Get home, and I immediately break down.  So, now I’m just sitting here in my living room in sweaty clothes and tears.  I think I should go upstairs and change, but I can’t.  Paralyzed with something – sadness maybe?  I don’t know.  I just can’t seem to move.  My chest hurts from the grief.  My face now feels salty and soaked.  I just miss Evan so much.  My heart, my body is screaming for him.  It’s constant.  Some days I am able to function ok with it, sometimes I’m not.

And all I can think about is, how much longer I have in this life without him.  I have to fake it for the rest of my life.  I have to fake that I am handling it ok, that I can make it through the day.  All I want to do is crawl in bed and stay there, and just wait it out.  I have so many wonderful family, friends and a community that loves us and would do anything for us.  I don’t want to diminish that.  But the pain is so great.  It always will be.  I think it’s said that we learn to cope with the loss.  Meaning that it doesn’t necessarily get better, and that you don’t “move on”, but that you get used to living without them day to day.

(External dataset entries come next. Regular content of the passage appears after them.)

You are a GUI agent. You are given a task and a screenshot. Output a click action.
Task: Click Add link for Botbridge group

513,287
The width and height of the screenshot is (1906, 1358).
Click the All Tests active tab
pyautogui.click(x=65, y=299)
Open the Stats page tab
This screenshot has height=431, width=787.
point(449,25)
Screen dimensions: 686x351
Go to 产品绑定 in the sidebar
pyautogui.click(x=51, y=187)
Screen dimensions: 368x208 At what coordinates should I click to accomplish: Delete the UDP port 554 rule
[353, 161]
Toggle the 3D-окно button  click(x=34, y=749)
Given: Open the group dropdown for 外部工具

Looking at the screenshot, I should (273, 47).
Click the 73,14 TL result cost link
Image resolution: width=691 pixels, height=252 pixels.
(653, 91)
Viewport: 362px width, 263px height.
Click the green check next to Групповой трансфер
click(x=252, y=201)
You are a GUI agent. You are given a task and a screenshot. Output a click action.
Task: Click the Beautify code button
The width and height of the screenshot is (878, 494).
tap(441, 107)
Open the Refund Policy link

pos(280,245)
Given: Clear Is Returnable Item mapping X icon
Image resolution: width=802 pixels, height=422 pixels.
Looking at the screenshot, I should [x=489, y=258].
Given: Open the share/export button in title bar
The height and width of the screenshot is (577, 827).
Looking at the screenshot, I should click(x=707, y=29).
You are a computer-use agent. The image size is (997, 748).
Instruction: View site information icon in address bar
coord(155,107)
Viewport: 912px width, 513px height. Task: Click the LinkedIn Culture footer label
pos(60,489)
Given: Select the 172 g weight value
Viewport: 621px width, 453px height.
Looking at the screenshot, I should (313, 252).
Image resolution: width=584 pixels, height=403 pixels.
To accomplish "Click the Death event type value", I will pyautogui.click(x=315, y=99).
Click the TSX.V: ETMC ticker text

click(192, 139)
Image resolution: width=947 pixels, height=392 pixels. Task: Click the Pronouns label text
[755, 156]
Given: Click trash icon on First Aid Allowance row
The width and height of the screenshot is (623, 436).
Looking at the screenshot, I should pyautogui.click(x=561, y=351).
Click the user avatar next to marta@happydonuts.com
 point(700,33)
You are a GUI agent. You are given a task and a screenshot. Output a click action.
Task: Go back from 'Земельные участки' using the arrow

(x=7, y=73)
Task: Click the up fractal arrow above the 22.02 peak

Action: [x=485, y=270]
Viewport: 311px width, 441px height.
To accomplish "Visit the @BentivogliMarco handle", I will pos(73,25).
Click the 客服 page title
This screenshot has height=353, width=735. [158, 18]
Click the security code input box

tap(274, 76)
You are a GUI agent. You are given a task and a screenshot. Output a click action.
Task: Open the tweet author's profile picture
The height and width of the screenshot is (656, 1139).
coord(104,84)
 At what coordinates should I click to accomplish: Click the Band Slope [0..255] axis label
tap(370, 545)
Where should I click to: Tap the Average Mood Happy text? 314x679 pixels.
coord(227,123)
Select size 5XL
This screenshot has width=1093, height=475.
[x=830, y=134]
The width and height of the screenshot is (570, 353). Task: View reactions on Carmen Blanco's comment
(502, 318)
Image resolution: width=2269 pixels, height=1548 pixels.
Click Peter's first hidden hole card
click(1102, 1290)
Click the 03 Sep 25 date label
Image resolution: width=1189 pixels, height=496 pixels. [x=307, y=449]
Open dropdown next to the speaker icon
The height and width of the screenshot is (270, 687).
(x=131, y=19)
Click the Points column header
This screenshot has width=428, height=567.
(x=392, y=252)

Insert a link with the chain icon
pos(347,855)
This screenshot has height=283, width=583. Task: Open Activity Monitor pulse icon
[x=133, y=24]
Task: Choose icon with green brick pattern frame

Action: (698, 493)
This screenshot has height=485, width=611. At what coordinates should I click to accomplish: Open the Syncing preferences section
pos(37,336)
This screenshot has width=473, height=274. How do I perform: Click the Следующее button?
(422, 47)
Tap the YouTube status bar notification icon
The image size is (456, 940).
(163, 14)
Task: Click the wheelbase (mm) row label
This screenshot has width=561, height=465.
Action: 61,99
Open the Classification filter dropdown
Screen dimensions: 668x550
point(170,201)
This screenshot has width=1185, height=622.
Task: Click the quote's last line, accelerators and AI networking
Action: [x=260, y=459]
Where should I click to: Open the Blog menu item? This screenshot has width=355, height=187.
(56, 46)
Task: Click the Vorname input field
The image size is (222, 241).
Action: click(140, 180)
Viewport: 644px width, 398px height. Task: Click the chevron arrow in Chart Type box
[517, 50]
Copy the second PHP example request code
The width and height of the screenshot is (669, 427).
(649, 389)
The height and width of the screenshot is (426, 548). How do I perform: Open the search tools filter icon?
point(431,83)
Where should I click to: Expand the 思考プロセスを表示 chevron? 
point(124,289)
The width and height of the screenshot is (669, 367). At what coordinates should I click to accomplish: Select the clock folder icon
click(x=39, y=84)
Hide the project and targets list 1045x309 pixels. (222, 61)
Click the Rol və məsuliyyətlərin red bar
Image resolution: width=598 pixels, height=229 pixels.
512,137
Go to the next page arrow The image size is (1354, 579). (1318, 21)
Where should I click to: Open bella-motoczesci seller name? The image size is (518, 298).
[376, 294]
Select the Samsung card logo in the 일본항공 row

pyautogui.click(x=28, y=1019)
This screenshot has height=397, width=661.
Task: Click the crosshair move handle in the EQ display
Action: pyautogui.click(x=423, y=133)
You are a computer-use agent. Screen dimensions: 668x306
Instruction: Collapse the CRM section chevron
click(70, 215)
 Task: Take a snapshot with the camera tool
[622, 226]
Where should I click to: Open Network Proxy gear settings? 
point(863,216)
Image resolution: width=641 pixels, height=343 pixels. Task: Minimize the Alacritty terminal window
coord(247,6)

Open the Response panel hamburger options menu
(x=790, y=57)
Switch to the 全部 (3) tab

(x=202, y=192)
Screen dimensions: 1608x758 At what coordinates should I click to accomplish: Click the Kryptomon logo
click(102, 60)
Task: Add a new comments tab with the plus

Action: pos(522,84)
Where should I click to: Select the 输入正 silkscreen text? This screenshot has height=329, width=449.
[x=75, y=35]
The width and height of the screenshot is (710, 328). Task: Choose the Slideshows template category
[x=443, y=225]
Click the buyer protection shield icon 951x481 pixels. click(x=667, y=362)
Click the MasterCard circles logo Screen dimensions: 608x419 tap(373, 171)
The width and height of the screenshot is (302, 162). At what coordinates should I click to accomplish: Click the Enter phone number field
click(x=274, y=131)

It would be so easy to give up.  But I can’t.  I have to stay functioning to keep Evan’s name and legacy alive.  I feel it is my job as his mother to do this.  It’s one of the only jobs I have left to do for him.  People think I’m doing so well, I think.  I have heard this a couple of times.  And I guess I am doing ok.  But, it’s hard for me to hear that because I judge that by how I feel inside, not how it looks on the outside.  I still struggle pretty regularly, both inside and out.  People say that if they were in my shoes, they wouldn’t be able to do it.  But, we’re no different than anyone else.  We do it because, well, I’m not sure sometimes.  I guess we do it because we have to.  We do it for Evan, for our family and friends and all the wonderful support we have.  For ourselves?  Probably, sometimes.  We just do it because we don’t know what else to do.